■ Belge bölümü
┌──

Yüzyıllardır Anadolu sürülerinde kurtların korkulu rüyası olan Akbaş cinsi köpekler, TİGEM’e bağlı Karacabey Tarım İşletme Müdürlüğü’nde yetiştirilerek genleri bozulmadan safkanlığını koruyor. Devlet eliyle üretimi yapılan akbaş köpeklerin eğitimi yarış atlarını aratmıyor. Kendilerine ait 70 metrelik parkurda sabah sporu yapan köpekler cüsseleri ve çeviklikleri ile dünyanın en iyi köpek ırkları arasında gösteriliyor. Hamilelik döneminde zayıflayan anneden ayrılan yavru köpeklerin haftada bir gün anne ve babalarıyla bir araya getirilmesiyle duygulu anlar yaşanıyor.

└──

Akbaş köpekleri metninde "Yüzyıllardır Anadolu sürülerinde" diye başlayan paragrafı, ana bilgilerini koruyarak madde madde yazar mısınız? Öğelerin bu işte hiçbir rolü yoktur.

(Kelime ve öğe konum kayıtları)
┌──

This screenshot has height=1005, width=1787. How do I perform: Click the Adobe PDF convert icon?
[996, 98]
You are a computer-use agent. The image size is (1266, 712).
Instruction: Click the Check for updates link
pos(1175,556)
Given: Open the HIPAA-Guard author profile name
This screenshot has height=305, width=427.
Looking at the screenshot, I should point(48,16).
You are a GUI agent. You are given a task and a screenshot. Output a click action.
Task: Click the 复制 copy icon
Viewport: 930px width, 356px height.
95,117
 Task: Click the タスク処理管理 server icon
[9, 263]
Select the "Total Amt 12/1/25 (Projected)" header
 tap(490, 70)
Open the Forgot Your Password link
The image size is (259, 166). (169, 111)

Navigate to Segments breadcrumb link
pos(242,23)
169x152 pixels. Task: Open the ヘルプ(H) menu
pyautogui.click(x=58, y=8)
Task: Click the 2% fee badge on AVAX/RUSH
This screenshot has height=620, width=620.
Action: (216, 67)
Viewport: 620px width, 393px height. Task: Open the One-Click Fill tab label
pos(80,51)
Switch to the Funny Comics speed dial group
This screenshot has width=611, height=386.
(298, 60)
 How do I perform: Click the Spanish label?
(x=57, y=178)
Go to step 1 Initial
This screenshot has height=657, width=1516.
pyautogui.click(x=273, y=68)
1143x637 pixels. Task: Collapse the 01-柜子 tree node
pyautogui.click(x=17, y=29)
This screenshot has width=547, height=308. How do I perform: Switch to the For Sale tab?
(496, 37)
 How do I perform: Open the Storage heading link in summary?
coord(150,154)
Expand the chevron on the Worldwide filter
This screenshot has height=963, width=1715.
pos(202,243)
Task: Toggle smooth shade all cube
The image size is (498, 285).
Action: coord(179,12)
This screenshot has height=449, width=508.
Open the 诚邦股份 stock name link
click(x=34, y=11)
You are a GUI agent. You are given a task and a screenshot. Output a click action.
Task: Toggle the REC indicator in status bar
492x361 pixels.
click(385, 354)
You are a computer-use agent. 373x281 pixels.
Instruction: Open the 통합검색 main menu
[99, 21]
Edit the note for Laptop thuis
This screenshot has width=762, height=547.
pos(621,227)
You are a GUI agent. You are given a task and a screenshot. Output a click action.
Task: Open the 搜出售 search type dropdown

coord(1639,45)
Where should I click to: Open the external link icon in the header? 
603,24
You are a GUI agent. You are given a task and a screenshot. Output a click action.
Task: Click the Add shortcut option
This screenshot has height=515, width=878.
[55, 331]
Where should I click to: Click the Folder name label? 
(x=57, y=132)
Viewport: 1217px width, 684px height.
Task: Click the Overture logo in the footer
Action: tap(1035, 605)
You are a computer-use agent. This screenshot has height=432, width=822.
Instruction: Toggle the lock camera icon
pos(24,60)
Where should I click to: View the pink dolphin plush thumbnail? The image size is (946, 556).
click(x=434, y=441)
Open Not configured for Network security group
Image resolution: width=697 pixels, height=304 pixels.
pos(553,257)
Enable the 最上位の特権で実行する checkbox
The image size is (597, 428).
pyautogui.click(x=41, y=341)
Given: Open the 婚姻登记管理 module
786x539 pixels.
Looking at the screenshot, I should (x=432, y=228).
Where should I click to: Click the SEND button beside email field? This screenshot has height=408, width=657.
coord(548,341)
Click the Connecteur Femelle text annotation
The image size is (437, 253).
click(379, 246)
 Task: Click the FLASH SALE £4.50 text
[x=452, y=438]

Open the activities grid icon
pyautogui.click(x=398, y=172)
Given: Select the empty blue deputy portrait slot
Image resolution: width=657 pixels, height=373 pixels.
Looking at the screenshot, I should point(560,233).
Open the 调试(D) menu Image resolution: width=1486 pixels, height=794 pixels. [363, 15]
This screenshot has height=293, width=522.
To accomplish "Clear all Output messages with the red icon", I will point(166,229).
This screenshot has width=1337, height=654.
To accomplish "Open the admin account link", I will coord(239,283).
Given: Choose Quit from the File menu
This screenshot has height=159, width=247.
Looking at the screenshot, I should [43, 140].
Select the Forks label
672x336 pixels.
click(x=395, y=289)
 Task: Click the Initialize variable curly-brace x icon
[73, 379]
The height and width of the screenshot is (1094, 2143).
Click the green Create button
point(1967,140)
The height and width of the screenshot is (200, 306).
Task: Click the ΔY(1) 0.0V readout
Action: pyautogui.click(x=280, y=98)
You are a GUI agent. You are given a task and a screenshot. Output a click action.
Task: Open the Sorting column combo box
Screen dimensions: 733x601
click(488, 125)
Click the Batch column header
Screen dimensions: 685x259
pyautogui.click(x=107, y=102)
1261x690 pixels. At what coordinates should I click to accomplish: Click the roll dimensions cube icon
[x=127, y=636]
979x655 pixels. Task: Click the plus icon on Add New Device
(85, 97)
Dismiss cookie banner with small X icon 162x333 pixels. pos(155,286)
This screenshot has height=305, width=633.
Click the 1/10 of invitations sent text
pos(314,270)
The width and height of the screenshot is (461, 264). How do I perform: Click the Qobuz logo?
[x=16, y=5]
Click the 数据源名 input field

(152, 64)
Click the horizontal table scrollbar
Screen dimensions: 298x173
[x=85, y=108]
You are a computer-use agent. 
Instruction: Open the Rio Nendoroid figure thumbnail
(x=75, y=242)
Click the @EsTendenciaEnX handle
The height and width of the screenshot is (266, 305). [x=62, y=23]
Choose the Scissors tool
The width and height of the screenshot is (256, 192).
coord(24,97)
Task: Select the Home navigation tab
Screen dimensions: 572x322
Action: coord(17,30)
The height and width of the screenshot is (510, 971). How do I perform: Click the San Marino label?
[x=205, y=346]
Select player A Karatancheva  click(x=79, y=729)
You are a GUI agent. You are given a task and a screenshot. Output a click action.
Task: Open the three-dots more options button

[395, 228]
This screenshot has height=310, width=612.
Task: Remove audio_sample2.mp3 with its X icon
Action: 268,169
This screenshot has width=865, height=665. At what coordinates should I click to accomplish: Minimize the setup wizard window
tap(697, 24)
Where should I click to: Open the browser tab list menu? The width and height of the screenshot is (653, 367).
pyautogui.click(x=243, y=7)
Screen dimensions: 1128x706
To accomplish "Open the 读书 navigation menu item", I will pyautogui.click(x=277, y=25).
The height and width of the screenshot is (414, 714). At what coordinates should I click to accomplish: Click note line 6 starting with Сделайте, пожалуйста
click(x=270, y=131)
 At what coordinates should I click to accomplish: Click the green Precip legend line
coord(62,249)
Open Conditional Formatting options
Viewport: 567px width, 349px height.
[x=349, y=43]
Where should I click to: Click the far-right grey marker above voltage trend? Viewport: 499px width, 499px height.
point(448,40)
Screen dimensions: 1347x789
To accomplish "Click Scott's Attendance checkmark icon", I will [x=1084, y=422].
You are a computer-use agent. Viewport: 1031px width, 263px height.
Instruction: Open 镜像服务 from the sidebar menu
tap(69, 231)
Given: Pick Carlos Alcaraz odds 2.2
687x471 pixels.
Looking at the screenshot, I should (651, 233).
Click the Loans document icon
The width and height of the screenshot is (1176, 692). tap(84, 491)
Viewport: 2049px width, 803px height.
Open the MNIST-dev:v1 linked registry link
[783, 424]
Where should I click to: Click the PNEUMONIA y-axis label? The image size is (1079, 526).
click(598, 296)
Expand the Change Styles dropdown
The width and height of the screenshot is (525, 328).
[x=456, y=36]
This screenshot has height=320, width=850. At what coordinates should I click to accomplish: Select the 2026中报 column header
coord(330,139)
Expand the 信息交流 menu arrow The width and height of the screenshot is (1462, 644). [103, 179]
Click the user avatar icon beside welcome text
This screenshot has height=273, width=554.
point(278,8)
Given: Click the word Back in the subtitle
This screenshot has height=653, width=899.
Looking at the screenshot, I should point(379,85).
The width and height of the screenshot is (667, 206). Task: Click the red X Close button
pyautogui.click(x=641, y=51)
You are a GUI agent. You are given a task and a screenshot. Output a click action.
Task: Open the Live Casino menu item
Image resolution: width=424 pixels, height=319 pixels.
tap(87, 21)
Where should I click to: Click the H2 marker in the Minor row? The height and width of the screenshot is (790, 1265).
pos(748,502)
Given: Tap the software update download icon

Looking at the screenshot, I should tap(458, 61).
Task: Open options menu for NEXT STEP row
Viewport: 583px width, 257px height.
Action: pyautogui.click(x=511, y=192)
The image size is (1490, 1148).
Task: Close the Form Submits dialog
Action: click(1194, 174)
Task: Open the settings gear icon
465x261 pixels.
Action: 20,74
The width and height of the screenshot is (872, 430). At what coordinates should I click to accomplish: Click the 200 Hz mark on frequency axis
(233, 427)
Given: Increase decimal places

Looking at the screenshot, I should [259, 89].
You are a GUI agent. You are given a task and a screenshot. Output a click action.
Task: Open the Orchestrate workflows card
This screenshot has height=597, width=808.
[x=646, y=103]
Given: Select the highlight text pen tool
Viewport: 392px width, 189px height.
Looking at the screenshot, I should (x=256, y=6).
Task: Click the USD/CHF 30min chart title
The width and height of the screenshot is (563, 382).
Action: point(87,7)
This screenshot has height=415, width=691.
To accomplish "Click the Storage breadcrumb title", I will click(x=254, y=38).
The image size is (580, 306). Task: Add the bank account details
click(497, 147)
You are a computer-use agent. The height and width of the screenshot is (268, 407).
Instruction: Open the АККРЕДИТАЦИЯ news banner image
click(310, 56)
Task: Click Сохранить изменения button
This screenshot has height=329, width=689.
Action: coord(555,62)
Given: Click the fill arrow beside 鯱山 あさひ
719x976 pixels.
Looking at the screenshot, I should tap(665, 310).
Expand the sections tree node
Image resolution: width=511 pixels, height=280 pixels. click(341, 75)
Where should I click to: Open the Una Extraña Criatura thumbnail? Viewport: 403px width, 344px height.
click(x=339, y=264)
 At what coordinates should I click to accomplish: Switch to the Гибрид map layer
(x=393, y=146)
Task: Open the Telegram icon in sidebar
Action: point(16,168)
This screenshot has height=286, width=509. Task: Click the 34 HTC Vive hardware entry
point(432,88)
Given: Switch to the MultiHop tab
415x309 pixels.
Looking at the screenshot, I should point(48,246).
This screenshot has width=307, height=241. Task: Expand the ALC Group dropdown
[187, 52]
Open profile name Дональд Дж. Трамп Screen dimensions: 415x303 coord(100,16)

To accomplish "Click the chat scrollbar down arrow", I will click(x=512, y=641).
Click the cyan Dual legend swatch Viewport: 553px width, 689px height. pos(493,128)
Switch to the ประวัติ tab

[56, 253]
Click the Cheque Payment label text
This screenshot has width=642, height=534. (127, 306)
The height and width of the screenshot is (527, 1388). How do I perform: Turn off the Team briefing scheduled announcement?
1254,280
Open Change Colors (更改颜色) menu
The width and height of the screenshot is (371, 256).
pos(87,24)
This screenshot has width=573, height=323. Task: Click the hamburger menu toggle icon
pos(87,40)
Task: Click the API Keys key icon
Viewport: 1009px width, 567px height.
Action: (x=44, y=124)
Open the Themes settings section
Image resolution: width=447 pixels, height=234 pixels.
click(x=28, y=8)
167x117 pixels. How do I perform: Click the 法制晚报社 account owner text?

└──

■ Problem çözümü
- Anadolu sürülerinde yüzyıllardır kurtların korkulu rüyası olan Akbaş köpekleri, TİGEM'e bağlı Karacabey Tarım İşletme Müdürlüğü'nde safkanlıkları korunarak yetiştiriliyor.
- Devlet eliyle üretilen bu köpeklerin eğitimi yarış atlarınınkini aratmıyor.
- Köpekler kendilerine ait 70 metrelik parkurda sabah sporu yapıyor.
- Cüsseleri ve çeviklikleriyle dünyanın en iyi köpek ırkları arasında gösteriliyorlar.
- Hamilelik döneminde zayıflayan anneden ayrılan yavrular haftada bir gün anne ve babalarıyla bir araya getiriliyor ve bu buluşmalarda duygulu anlar yaşanıyor.